No recuerda cuándo le inventó a su tío este padecimiento, pero le es muy útil a la hora de excusarse ante ciertos requerimientos de la abuela, o para demorar o evitar decisiones incómodas o demasiado inverosímiles. En cuanto a la gravedad de esta dolencia: procuró ser discreto llamándola «taquicardias funcionales», por si acaso. Juzgó que podría utilizarla acomodándola según las circunstancias fueran exigiéndolo en cada momento.

...Por lo demás, no tengo novedades: mi vida sigue igual de tranquila. Espero que tanto tú como Serafín y Carnal estéis bien de salud, y también deseo que papá, dentro de lo que cabe, no enferme de gripe como otros años.

Recibe un gran abrazo de tu hijo, que os quiere mucho a todos,

Y al llegar a la firma es cuando debe poner mayor cuidado: aunque lleva años falsificándola, todavía le cuesta hacerla idéntica a la verdadera, en cuya rúbrica, a pesar de su sencillez, casi siempre falla por torpeza.

Rodrigo

Carnal hace un ademán de indiferencia cuando piensa:

Da igual, la abuela hasta ahora nunca se ha dado cuenta.

Dobla en dos la cuartilla, la introduce en un sobre de vía aérea, lo cierra y le pone un sello de Australia, fuera de circulación desde hace varios años, que pertenece a la colección que formó su padre de jovencito, cuyos álbumes su hermano y él hallaron ocultos en uno de los muebles ciegos que construyó el abuelo.

4

Hacía tiempo que la abuela había puesto el cartel de alquiler; consideraba que no estarían de más unos ingresos extras para compensar su exigua jubilación y el injusto sueldo de maestro de su nieto Carnal, y así se lo hizo saber a este, que en un principio se mostró reticente, hasta que ella acabó por convencerlo recordándole, asimismo, los magros ingresos de Serafín, tan esporádicos a medida que menguan las oportunidades de trabajar como estibador en el puerto.

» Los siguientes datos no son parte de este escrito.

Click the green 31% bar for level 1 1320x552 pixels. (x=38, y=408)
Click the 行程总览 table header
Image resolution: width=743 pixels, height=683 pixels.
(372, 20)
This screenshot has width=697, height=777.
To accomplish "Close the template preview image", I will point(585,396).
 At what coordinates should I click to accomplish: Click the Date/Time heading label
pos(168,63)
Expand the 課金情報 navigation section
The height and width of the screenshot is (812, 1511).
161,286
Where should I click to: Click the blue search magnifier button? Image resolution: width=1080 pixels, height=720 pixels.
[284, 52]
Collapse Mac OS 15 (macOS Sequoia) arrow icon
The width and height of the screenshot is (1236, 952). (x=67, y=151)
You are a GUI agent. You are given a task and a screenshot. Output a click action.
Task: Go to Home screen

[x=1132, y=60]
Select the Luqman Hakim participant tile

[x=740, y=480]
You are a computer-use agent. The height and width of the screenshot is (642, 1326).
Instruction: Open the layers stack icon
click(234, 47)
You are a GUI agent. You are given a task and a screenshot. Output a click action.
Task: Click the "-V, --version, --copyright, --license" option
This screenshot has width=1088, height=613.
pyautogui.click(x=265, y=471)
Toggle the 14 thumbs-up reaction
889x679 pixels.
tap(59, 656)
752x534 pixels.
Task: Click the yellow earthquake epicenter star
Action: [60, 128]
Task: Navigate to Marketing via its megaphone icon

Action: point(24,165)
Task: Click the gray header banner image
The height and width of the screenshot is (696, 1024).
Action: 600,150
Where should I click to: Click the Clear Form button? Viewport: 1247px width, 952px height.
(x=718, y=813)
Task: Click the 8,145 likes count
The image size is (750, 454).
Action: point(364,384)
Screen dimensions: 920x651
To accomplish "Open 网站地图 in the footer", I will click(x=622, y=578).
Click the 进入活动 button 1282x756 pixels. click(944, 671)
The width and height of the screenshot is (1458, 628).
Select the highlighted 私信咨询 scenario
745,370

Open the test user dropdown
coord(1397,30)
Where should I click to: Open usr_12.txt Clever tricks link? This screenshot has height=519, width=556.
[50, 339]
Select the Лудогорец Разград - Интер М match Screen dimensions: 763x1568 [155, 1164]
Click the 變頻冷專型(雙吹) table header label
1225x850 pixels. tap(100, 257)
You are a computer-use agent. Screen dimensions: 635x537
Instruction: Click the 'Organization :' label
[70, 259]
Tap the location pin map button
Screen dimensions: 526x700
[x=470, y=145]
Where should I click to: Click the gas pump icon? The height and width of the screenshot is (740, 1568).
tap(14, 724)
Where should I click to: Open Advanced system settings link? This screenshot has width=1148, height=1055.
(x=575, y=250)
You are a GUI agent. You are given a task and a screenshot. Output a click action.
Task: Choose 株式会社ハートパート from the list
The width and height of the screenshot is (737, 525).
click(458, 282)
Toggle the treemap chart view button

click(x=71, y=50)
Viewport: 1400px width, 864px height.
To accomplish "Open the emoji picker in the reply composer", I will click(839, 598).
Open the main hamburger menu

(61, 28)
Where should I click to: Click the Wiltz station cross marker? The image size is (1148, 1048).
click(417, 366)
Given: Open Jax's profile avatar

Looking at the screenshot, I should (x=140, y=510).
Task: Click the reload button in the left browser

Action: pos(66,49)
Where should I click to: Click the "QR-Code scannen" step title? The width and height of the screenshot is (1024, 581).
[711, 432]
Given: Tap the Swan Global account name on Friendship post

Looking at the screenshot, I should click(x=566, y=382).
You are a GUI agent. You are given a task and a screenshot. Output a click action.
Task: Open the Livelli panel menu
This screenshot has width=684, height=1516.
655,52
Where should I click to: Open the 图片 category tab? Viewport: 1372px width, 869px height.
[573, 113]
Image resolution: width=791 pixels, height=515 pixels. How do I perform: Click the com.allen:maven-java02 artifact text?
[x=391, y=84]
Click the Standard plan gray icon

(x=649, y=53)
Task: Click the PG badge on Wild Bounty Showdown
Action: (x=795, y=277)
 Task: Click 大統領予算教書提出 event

Estuvo tanto tiempo colgado en la ventana del piso superior, que la abuela había llegado a olvidarse de que lo había puesto allí, hasta la mañana en que se presentó Nerea, llamó a la puerta, y haciéndose entender por señas, se mostró interesada. También por señas le hizo saber a la abuela que su presencia en la isla se debía a la afición de recolectar especimenes de conchas y caracolas marinas, si bien Adelina jamás supo para qué las quería.